* [Stated exercise]
Write out everything from the start of the entries down to and including the line containing "click(146, 50)", swapping "Open" for "Launch" and leaving everything else unchanged.

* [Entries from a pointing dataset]
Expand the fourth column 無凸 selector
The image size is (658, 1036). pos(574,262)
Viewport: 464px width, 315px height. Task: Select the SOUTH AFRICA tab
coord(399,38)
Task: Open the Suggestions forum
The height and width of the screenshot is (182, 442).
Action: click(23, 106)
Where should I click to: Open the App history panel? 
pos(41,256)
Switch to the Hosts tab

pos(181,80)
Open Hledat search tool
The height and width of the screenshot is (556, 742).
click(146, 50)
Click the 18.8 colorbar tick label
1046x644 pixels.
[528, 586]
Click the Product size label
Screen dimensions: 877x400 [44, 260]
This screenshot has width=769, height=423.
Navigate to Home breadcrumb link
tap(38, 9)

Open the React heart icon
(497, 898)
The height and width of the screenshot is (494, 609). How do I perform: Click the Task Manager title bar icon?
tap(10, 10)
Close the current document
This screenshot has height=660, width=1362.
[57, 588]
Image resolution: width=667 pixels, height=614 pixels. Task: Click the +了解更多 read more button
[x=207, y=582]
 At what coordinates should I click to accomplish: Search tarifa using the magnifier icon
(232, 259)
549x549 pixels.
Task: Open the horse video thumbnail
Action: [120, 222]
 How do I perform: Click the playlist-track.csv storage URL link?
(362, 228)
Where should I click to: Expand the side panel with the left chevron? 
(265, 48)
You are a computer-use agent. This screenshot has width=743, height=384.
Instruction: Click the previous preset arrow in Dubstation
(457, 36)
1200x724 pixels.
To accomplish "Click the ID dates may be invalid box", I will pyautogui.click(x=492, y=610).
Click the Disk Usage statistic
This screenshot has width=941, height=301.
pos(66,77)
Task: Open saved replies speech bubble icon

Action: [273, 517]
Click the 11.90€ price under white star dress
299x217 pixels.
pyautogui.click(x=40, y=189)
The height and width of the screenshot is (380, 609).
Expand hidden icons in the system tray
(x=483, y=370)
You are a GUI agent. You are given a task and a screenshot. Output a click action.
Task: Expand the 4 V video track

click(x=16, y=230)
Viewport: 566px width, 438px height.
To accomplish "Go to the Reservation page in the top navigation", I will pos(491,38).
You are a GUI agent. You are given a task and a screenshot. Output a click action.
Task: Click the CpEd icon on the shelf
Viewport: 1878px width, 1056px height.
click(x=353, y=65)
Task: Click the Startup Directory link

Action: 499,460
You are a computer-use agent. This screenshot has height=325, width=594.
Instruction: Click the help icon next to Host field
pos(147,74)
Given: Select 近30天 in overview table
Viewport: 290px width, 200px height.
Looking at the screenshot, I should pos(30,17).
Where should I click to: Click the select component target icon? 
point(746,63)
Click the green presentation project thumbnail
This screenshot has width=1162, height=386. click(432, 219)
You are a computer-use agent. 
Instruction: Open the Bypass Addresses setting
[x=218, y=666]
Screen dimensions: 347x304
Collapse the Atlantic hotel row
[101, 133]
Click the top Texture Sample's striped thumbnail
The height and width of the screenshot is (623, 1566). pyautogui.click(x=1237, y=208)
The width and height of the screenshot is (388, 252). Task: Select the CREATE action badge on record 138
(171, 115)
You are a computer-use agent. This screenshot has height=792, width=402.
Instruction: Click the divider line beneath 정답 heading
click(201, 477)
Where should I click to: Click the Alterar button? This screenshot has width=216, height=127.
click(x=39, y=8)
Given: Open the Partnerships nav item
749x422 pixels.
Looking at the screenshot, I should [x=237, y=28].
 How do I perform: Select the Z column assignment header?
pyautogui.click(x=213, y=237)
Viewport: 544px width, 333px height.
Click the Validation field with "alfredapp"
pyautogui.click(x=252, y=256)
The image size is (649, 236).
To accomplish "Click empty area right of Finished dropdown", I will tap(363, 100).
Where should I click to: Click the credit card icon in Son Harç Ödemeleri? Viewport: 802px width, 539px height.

* [In response]
Expand the fourth column 無凸 selector
The image size is (658, 1036). pos(574,262)
Viewport: 464px width, 315px height. Task: Select the SOUTH AFRICA tab
coord(399,38)
Task: Launch the Suggestions forum
The height and width of the screenshot is (182, 442).
Action: click(23, 106)
Where should I click to: Launch the App history panel? 
pos(41,256)
Switch to the Hosts tab

pos(181,80)
Launch Hledat search tool
The height and width of the screenshot is (556, 742).
click(146, 50)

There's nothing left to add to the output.